Invest in a travel protection supplement for solo trips to remote areas
“In a medical emergency, most travel insurance policies or platinum card plans will only bring travelers to the closest ‘medically acceptable’ facility if a local doctor deems the transfer necessary,” frequent traveler Rebecca Singelenberg says. “So if a medical transfer is required—which can cost anywhere from $30,000 to $150,000—or if you’re stuck in an international hospital for more than one day, the fees can be exorbitant. Smart travelers heading to remote areas should consider purchasing a protection supplement to get them home if they are hospitalized.” Singelenberg recommends Medjet, a service that arranges air medical transfer to the member’s hospital of choice (not just the closest hospital), regardless of whether it’s deemed necessary. Medjet memberships start at $99. These are the emergency phrases you should commit to memory before you travel.
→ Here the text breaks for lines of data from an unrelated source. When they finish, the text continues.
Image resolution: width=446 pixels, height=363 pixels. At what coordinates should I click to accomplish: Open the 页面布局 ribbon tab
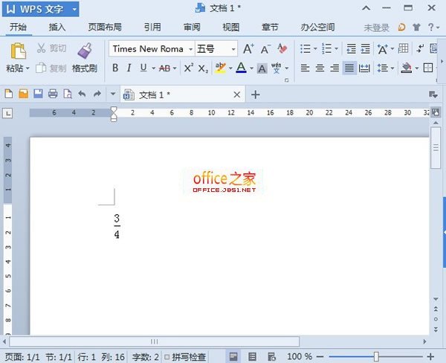coord(105,28)
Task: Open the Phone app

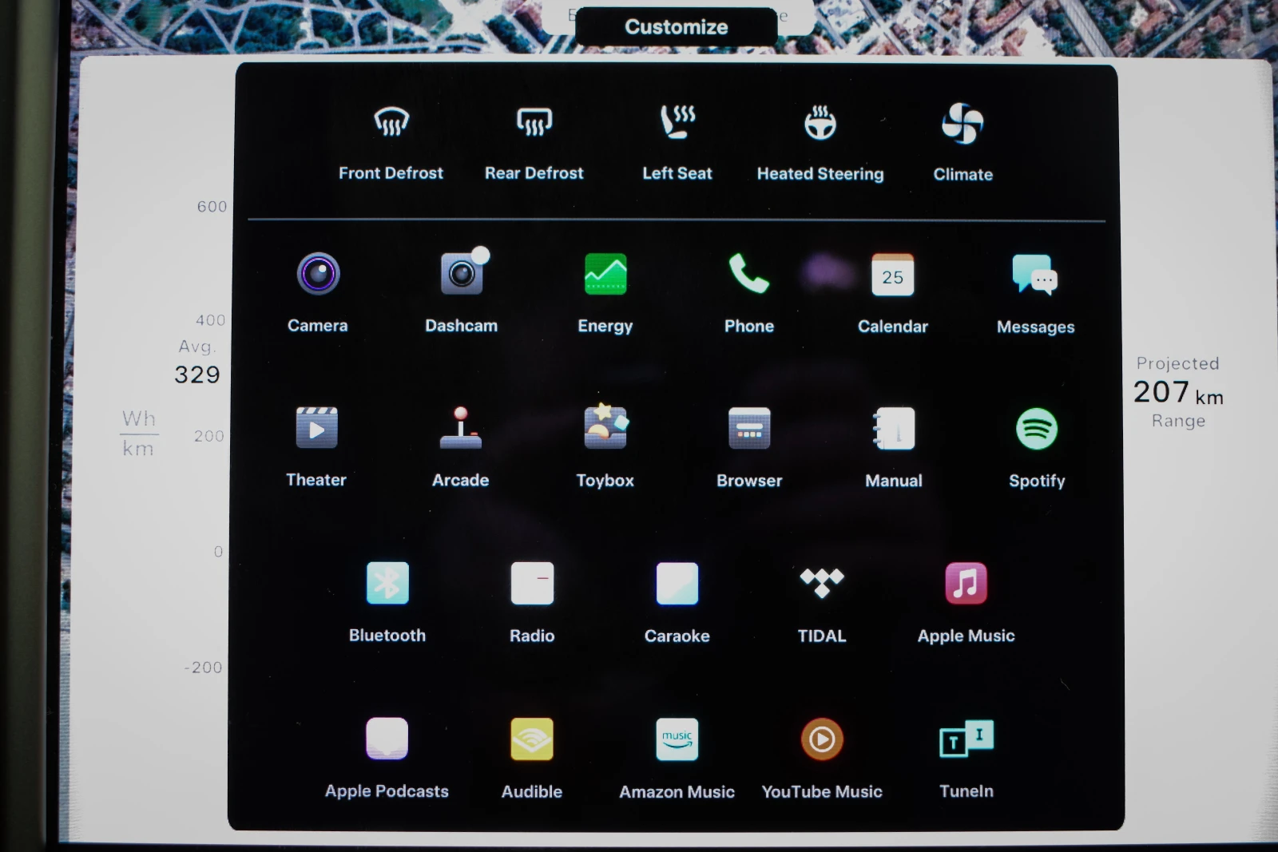Action: [748, 275]
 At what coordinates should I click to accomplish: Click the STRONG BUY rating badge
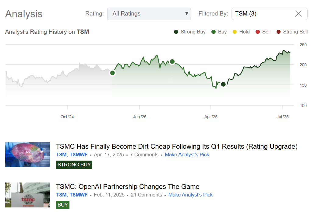tap(74, 165)
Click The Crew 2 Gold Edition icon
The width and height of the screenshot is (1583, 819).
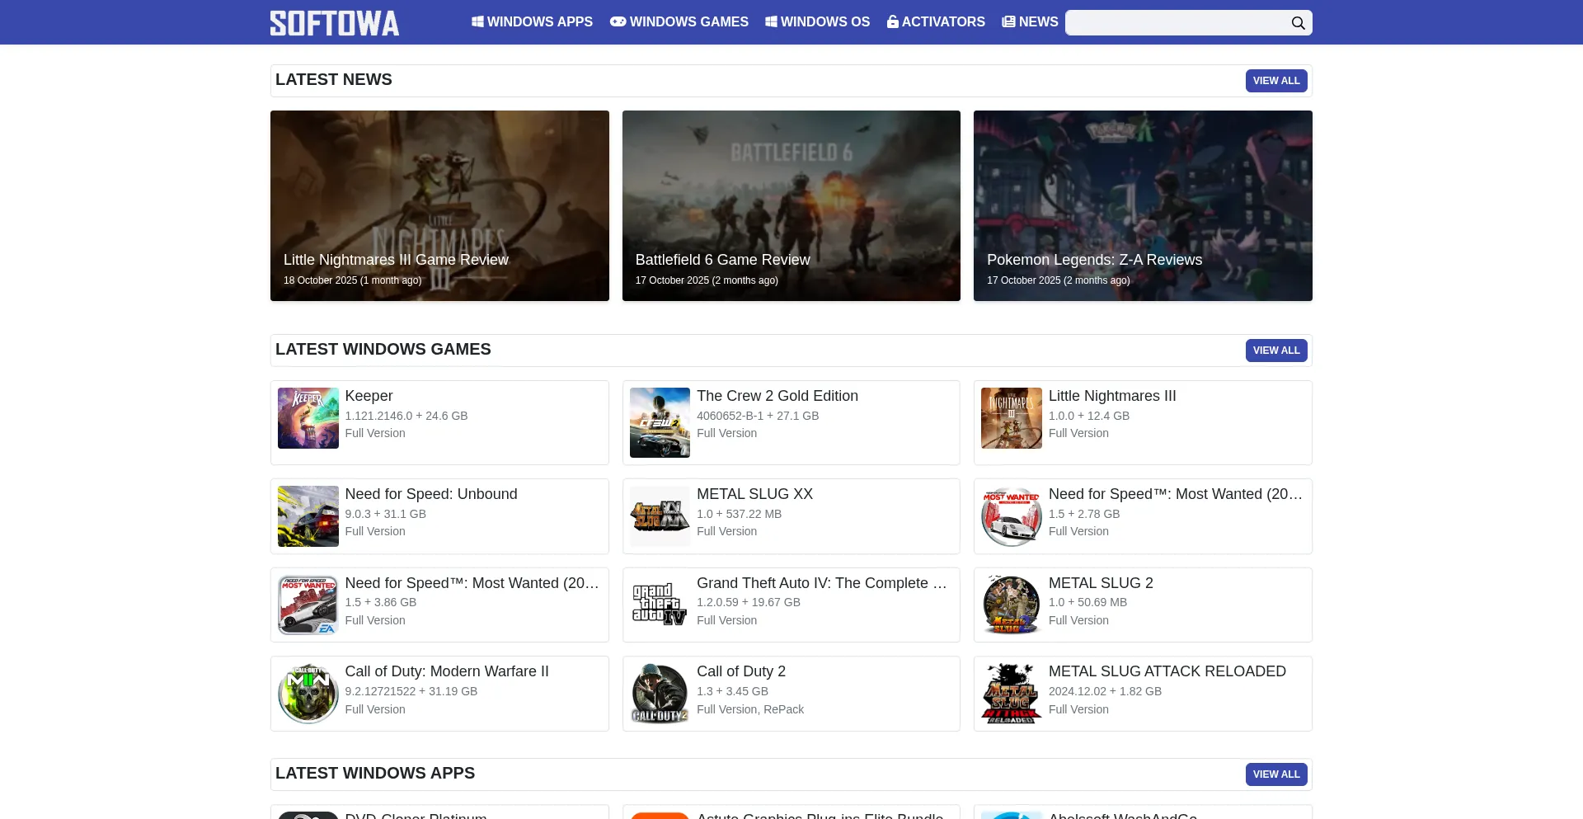(x=660, y=422)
Be wary of the goodies in your hotel room
“Make sure the water bottle on the bedside table is actually complimentary before you take a swig,” frequent traveler blog SherSheGoes says. “Also, avoid the mini bar—not only are those travel-size Snickers outrageously overpriced, but some hotels will even charge you a restocking fee.”
Go out for breakfast and stay in for dinner
According to recent findings from the American Hotel & Lodging Association, about 62 percent of hotels offer complimentary breakfast. But if a complimentary breakfast isn’t included with your stay, skip it altogether. The SherSheGoes blog advises avoiding paying for breakfast at hotels due to hidden higher prices on early morning menus. “They know you don’t want to walk even a block for a coffee first thing in the morning. On the flip side, many hotels offer great deals at dinner since there are so many restaurant options available and they have to compete on both quality and price if they want your business.” If you do go with the complimentary breakfast, here’s the only thing you should be eating.
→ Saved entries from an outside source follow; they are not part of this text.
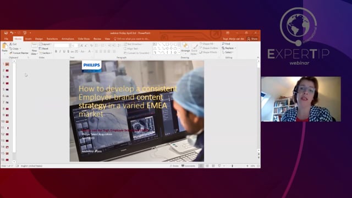
Task: Click the Reset slide button
Action: 44,48
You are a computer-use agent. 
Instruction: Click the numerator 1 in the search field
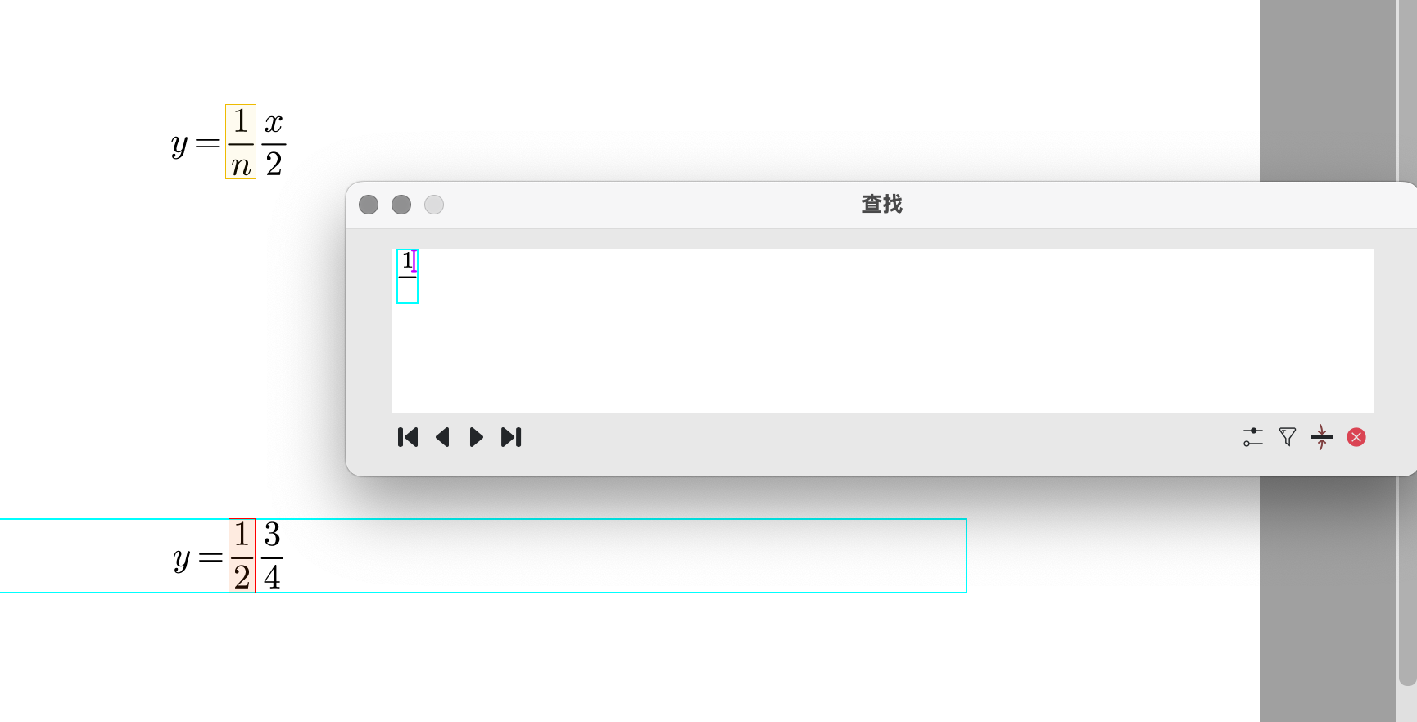tap(407, 261)
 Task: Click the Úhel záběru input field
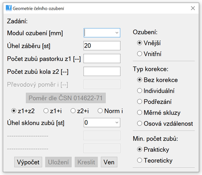(102, 46)
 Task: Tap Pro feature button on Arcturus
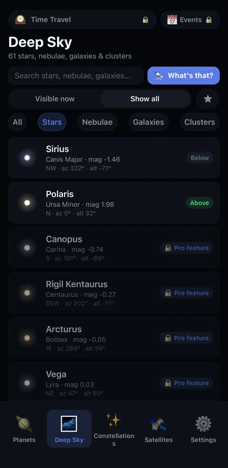point(187,338)
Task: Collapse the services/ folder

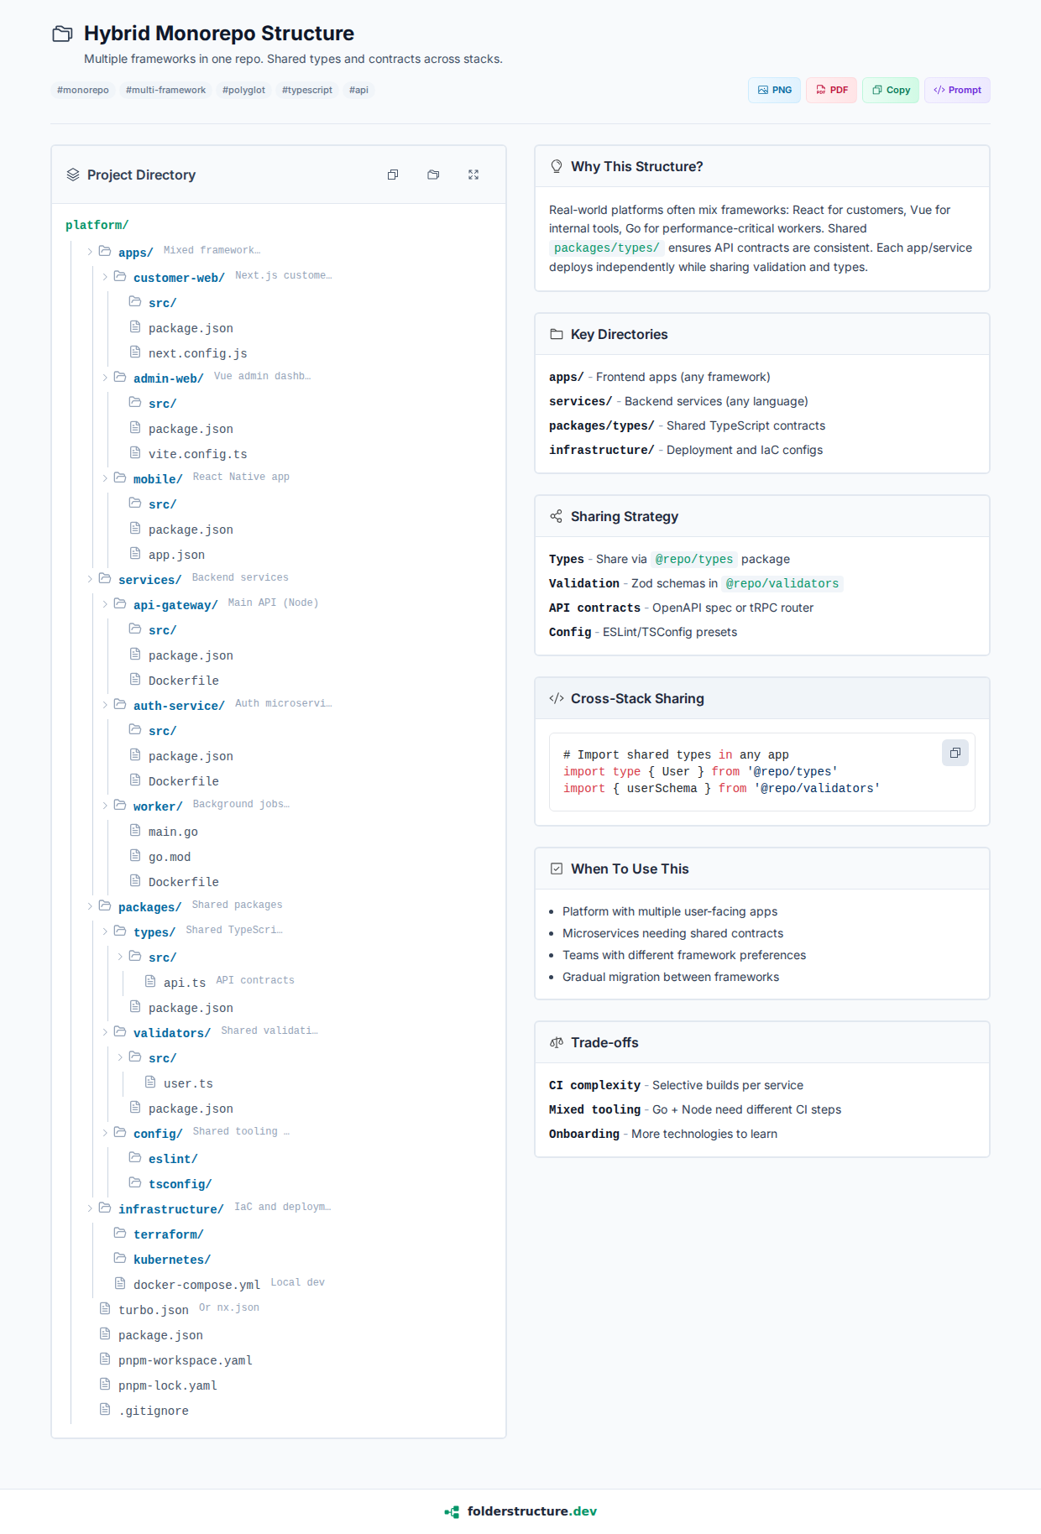Action: pyautogui.click(x=90, y=579)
If you plan to BYOB, watch out for corking fees
“Cruises will allow passengers to bring their own alcohol on board at times,” Julie Ramhold says. “However, if you want to take your own wine to the dining room, you’ll be forced to pay a corking fee, which can usually amount to between $15 and $25 per bottle. So pop the cork in your stateroom and enjoy at your leisure, whether that’s before or after dinner.” Check out 28 more secrets cruise lines won’t tell you.
Pay in the local currency of the country you’re visiting
Most credit cards come with international transaction fees—but you can minimize them if you run your card in the currency of the country you are visiting. For instance: “If you’re in Europe and your card currency is USD, ask the hotel to charge in EUR and not in USD,” hotelier and travel blogger Mokshta Chauhan says. “If you pay in the local currency, the international transaction fee charged by your bank will be much less.”
Gabe Saglie, senior editor for Travelzoo, recommends following a similar rule when you take out cash in a foreign place. “If you’re traveling internationally, go to the bank or ATM in the country you’re visiting rather than the conversion centers at the airport—they tend to charge large fees,” he says. “You won’t get charged as many fees at the ATM or bank, and the conversion will be exact.”
Challenge hidden gratuity fees at the end of your trip
“Cruise lines charge gratuities automatically. They usually run about $13-15 per person each day,” Tanner Callais, founder of Cruzely.com, says. “This makes it seem like a mandatory extra fee, but many people don’t realize they can talk to guest services at the end of their trip to adjust the gratuity amount. If there’s poor service on the cruise, you don’t have to pay the full charged amount if you don’t think it was earned.”